O Brave esconde a placa gráfica: os sites já não veem o modelo da sua GPU

15.08.2026 3 min 4

Foto: Скриншоты Brave: Hidden Lemon, Ranch9613 (Wikimedia Commons), логотип Brave Software / CC0

O Brave fechou uma das últimas formas fáceis de reconhecer o seu computador. A partir da versão 1.93, anunciada a 13 de agosto, o navegador deixa de dizer aos sites que placa gráfica e que controlador tem. As cadeias de fabricante e modelo que a interface gráfica fornecia são substituídas por um único valor genérico, igual para todos os utilizadores do Brave, e os descritores da interface mais recente, a WebGPU, ficam vazios.

1.93versão a partir da qual funciona
3sinais fechados: modelo, adaptador, lista de extensões

O que mudou exatamente

Três coisas. O fabricante e o modelo da placa gráfica passam a ser comunicados por uma única cadeia comum, por isso nesse sinal todos os utilizadores do Brave parecem iguais. A descrição do adaptador exposta pela WebGPU é esvaziada. E a lista de extensões gráficas suportadas, antes longa e muito individual, recebe ruído aleatório, diferente para cada site e cada sessão.

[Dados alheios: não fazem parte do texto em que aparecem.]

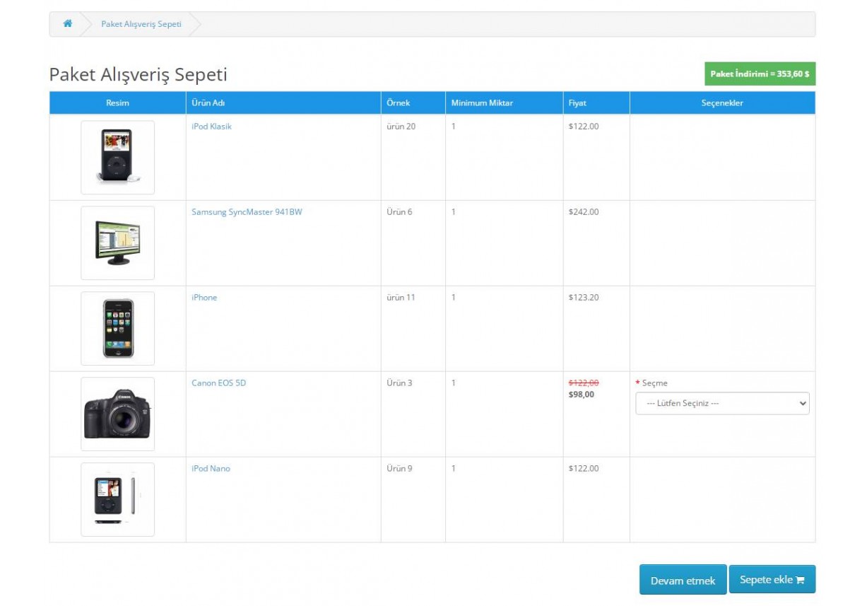Image resolution: width=867 pixels, height=606 pixels.
Task: Click the iPhone thumbnail image
Action: click(117, 328)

A empresa diz que a distribuição é faseada em computador e Android, que os sites realmente afetados podem ser excluídos e que o utilizador pode desligar a proteção gráfica num site específico. Aleatorizar também as extensões da WebGPU está indicado como passo seguinte.

Porque uma placa gráfica o identifica melhor do que um endereço

Uma impressão digital não é um sinal, é um conjunto: modelo da placa, versão do controlador, ecrã, tipos de letra, fuso horário, idioma. O conjunto é estável e raro, por isso funciona como um nome. Mude de endereço através de um túnel e o conjunto continua igual: é o limite prático de uma VPN, esconde de onde vem a ligação, não que máquina a estabelece. Por isso fechar um sinal de hardware interessa a quem usa VPN para algo mais sério do que ver um filme.

O que isto não resolve

Os outros sinais continuam. O desenho em canvas, o processamento de áudio, os tipos de letra instalados, a geometria do ecrã, o conjunto exato de idiomas: cada um é menor do que a placa gráfica, mas somam-se, e é a soma que os rastreadores usam. A mudança também só atua onde foi lançada, portanto não no iOS, e a lista de extensões da WebGPU ainda está por tratar.

Há uma armadilha de segunda ordem que vale a pena nomear. Uma proteção que o torna invulgar passa ela própria a ser um sinal: um navegador que declara valores impossíveis dá tanto nas vistas como um que declara valores raros. A saída é justamente a que o Brave escolheu: fazer toda a gente declarar o mesmo em vez de cada um declarar algo estranho.

O que fazer

  1. Atualizar o navegador e deixar a proteção como vem, em vez de a ajustar site a site.
  2. Não empilhar extensões de privacidade. Várias ferramentas a reescrever os mesmos valores costumam dar uma combinação mais única, não menos.
  3. Testar-se numa página de impressão digital antes e depois da atualização, para ver o efeito em vez de o supor.
  4. Lembrar para que serve o túnel. Uma VPN responde de onde se liga; o navegador responde com que aparência. Para passar despercebido é preciso responder às duas.